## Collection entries
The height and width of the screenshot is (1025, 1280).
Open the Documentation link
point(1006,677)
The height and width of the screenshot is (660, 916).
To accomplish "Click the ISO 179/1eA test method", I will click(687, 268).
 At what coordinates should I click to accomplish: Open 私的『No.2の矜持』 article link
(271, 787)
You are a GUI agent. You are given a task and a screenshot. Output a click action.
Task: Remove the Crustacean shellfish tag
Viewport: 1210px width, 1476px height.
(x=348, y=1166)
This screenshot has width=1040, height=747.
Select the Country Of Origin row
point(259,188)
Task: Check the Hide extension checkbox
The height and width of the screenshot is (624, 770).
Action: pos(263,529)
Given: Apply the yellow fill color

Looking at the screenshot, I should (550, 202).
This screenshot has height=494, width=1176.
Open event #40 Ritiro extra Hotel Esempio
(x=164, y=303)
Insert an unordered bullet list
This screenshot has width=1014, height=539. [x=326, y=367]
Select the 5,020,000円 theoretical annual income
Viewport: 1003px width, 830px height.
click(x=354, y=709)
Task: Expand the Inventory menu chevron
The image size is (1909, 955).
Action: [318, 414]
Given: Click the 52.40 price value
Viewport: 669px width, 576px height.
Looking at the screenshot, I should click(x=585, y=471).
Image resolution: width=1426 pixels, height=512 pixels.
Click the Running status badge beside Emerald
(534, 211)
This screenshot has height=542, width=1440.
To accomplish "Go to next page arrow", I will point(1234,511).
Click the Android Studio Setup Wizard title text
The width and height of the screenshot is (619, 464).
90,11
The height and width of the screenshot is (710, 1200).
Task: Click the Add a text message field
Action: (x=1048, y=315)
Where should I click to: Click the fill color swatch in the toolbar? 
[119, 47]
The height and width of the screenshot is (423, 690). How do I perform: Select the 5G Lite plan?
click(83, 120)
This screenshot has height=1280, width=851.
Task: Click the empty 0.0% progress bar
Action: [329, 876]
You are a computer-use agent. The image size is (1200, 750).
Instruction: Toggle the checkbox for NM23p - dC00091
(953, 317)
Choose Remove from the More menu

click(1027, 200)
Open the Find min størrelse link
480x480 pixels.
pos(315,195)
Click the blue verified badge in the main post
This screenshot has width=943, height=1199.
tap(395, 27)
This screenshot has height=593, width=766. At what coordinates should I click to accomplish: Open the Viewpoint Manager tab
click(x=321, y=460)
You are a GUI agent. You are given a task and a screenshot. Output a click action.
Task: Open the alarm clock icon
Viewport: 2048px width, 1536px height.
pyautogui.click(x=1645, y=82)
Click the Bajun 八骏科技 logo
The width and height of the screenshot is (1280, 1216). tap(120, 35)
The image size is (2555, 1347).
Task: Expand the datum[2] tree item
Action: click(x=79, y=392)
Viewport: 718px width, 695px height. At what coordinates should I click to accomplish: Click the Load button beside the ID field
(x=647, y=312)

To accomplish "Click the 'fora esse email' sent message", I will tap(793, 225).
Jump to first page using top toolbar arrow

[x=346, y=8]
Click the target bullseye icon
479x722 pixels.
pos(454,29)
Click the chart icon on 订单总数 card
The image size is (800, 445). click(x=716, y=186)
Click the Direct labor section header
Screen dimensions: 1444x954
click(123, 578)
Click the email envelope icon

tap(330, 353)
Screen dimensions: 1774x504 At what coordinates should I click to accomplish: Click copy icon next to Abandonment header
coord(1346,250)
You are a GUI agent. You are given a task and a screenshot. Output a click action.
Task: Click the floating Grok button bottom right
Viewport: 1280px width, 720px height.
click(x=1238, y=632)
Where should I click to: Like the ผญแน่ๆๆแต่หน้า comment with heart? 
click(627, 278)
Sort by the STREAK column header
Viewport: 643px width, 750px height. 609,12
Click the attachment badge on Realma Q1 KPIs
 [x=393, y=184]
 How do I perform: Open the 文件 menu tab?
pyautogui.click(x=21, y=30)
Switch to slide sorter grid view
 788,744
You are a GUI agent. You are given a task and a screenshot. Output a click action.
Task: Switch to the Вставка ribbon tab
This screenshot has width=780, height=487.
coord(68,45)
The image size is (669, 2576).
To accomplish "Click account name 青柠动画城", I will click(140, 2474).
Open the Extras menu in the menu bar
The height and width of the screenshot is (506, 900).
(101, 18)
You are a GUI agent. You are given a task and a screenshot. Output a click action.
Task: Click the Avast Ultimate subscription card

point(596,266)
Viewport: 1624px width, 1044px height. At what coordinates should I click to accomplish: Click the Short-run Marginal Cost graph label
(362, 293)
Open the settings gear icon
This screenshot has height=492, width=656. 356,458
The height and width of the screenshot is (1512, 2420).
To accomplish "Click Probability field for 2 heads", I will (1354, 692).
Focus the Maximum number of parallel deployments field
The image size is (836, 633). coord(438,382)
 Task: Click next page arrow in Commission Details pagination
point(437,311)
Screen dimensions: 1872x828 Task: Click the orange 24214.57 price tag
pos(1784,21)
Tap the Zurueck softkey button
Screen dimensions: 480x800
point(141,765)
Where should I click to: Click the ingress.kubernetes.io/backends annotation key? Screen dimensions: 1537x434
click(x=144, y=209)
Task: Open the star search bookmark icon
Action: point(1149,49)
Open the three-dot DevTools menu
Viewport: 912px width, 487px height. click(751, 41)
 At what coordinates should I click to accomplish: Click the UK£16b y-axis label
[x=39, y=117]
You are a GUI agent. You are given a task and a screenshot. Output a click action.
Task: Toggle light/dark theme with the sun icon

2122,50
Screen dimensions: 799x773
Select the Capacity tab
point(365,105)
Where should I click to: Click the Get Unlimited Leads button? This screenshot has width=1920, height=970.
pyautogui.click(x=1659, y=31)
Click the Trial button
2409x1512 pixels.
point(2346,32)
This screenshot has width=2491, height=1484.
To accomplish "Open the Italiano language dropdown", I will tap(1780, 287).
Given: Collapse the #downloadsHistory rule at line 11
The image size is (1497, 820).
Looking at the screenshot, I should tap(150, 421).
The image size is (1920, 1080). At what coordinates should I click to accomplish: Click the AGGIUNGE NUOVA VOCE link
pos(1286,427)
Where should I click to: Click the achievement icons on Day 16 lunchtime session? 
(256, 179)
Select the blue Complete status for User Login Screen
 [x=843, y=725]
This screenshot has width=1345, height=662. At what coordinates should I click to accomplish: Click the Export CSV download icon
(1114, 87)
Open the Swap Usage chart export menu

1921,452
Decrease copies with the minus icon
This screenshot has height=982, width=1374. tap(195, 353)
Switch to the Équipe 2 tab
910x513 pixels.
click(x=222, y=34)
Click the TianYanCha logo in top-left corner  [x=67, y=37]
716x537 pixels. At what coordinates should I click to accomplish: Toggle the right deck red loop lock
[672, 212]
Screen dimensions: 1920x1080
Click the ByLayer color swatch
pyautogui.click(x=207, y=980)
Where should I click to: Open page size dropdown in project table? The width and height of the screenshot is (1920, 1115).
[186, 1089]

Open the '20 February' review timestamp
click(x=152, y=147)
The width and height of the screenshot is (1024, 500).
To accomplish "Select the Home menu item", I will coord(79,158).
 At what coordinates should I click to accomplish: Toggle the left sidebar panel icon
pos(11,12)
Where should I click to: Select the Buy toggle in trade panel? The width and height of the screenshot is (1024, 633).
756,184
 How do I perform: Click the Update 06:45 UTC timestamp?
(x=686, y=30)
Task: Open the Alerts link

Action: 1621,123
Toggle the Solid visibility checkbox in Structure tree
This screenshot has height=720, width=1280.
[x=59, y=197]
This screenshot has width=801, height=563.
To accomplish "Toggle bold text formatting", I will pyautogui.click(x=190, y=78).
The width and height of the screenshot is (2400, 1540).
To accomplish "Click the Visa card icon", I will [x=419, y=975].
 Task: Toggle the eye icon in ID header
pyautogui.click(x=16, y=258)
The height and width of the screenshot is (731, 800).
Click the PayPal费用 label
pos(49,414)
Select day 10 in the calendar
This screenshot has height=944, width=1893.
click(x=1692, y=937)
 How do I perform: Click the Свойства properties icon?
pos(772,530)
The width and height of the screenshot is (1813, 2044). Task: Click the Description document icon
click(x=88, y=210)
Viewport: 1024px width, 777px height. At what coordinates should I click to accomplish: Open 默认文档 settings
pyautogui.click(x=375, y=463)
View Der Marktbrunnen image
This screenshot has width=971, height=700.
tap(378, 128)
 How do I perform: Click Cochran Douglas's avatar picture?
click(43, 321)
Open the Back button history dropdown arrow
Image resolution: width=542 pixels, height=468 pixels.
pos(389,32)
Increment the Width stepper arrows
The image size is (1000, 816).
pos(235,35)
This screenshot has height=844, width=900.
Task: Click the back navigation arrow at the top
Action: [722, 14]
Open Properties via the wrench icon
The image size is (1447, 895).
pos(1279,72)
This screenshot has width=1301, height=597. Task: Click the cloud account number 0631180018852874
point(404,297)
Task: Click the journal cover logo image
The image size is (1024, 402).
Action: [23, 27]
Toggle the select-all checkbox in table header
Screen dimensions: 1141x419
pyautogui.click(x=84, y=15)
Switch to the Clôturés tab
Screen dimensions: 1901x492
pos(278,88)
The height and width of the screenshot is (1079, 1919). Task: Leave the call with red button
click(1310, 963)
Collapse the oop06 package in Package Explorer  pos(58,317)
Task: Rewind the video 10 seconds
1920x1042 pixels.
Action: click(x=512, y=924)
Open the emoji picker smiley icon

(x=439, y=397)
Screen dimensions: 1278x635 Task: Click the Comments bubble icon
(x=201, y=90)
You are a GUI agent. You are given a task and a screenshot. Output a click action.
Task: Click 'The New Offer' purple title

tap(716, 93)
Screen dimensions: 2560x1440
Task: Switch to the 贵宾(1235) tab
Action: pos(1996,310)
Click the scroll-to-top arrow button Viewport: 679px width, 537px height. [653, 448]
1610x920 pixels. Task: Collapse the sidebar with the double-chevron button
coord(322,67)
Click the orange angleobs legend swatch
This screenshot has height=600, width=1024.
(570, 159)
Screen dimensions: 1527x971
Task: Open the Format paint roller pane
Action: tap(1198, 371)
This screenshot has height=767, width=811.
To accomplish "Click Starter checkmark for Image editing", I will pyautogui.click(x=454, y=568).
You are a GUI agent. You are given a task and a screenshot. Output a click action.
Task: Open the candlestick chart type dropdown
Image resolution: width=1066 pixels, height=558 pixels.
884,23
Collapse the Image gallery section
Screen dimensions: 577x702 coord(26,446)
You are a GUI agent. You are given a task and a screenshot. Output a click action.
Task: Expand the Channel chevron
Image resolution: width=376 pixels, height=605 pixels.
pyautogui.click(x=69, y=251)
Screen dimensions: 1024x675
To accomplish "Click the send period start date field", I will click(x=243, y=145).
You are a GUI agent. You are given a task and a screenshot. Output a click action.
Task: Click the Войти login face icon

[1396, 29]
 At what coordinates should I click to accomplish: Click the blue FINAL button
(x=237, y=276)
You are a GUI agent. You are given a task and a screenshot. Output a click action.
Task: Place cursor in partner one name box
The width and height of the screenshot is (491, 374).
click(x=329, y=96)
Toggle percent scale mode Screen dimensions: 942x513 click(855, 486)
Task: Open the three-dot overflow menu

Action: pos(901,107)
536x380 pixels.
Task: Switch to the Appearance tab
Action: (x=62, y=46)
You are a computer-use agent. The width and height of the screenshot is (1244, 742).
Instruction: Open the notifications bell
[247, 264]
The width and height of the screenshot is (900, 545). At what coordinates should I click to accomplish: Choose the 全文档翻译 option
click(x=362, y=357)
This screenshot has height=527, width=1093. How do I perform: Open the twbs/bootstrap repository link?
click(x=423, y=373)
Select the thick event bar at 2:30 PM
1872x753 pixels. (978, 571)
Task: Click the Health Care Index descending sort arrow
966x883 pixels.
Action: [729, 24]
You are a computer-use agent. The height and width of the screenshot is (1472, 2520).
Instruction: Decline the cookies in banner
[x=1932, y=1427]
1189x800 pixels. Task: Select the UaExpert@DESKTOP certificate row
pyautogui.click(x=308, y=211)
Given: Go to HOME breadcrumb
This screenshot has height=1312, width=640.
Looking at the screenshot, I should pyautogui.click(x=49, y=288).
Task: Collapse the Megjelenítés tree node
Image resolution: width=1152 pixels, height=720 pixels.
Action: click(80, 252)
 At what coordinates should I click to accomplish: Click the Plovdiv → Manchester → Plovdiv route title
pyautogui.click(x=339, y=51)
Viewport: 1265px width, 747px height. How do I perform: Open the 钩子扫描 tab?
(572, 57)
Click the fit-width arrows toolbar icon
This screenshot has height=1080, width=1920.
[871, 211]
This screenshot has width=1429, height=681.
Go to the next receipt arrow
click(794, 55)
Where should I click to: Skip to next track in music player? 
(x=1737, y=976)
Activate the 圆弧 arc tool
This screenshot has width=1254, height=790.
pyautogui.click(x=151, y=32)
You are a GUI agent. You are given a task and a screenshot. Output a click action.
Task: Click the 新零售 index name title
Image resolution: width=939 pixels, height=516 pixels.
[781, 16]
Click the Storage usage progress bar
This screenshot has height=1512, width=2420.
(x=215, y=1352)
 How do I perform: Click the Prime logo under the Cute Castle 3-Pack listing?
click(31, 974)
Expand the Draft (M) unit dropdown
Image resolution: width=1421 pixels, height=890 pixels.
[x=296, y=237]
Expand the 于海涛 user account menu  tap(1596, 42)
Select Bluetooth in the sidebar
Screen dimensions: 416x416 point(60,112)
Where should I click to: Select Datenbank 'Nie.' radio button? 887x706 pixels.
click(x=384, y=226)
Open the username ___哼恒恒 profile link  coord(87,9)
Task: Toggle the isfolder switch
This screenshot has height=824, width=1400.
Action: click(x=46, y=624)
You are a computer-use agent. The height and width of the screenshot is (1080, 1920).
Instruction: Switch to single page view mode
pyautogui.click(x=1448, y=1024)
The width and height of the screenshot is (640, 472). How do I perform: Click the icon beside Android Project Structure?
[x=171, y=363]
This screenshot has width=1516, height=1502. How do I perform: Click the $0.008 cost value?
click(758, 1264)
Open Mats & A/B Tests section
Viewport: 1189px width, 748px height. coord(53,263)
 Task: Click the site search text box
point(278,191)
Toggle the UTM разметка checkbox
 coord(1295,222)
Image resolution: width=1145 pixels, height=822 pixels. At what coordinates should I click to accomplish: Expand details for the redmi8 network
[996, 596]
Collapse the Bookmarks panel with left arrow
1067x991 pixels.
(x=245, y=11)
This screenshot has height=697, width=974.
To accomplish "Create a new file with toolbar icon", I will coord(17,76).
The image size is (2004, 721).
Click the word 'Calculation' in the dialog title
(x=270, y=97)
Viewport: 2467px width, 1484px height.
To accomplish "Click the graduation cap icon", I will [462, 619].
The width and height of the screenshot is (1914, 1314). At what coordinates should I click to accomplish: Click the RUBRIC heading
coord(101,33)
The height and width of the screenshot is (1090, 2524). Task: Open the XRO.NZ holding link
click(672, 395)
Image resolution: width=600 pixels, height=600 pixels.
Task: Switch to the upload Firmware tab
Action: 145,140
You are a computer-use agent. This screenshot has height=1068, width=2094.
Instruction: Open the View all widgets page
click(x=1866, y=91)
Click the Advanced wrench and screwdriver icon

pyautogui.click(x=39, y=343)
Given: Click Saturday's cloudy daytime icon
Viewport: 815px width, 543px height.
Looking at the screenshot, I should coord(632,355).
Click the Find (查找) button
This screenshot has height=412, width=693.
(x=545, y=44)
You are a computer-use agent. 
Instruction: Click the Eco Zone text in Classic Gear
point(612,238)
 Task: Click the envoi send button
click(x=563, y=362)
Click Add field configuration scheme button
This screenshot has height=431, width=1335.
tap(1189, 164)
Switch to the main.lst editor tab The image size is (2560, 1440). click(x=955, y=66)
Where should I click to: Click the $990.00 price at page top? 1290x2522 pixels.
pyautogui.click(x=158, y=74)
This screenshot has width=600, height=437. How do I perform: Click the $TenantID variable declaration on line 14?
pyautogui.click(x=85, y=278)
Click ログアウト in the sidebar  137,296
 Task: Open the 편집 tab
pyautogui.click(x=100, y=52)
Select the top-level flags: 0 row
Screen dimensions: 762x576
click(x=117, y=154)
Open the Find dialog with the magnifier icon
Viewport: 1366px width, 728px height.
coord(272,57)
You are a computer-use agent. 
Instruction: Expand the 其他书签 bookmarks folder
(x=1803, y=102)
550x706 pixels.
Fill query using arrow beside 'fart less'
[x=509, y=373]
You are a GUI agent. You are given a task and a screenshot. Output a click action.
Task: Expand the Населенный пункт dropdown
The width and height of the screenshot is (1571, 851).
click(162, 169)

## Instructions for the task
Put the stretch of lines from the one containing "Screen dimensions: 799x773" through the one containing "will tap(1780, 287)." into a JSON list of strings, one string per line, leaving out blank lines.

## Reply
[
  "Screen dimensions: 799x773",
  "Select the Capacity tab",
  "point(365,105)",
  "Where should I click to: Click the Get Unlimited Leads button? This screenshot has width=1920, height=970.",
  "pyautogui.click(x=1659, y=31)",
  "Click the Trial button",
  "2409x1512 pixels.",
  "point(2346,32)",
  "This screenshot has width=2491, height=1484.",
  "To accomplish \"Open the Italiano language dropdown\", I will tap(1780, 287)."
]